Format the records from the line with "Open the 도구 menu in the menu bar" through the line with "coord(181,16)", both included, as a numbered list with blank lines dropped. Leave the pictures out.

PROVIDED INFORMATION:
***

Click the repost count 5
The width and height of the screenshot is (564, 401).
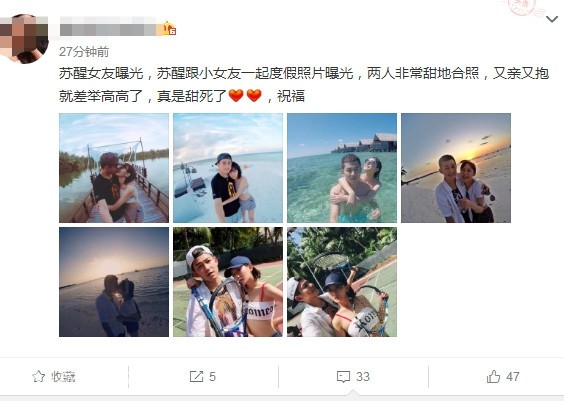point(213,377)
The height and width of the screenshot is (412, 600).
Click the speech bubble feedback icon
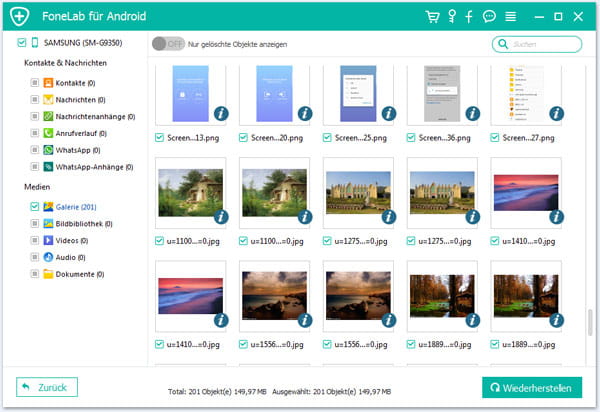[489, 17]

***

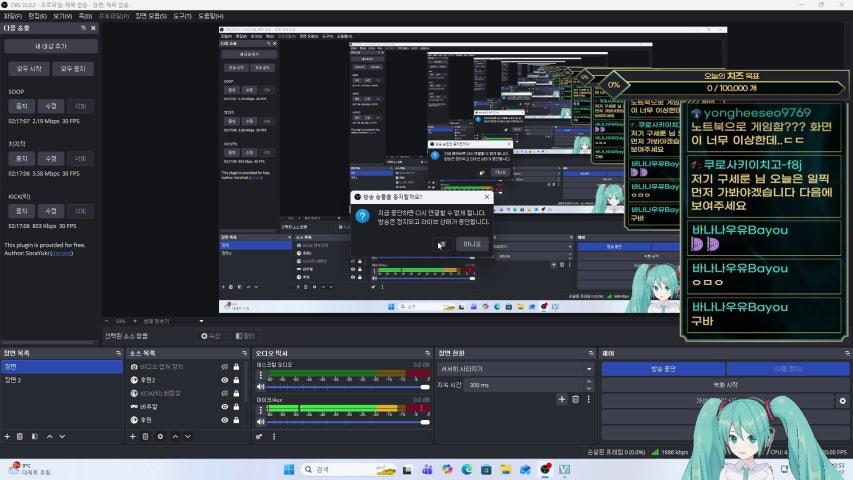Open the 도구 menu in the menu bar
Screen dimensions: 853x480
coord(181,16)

***

TASK RESULT:
1. Open the 도구 menu in the menu bar
2. Screen dimensions: 853x480
3. coord(181,16)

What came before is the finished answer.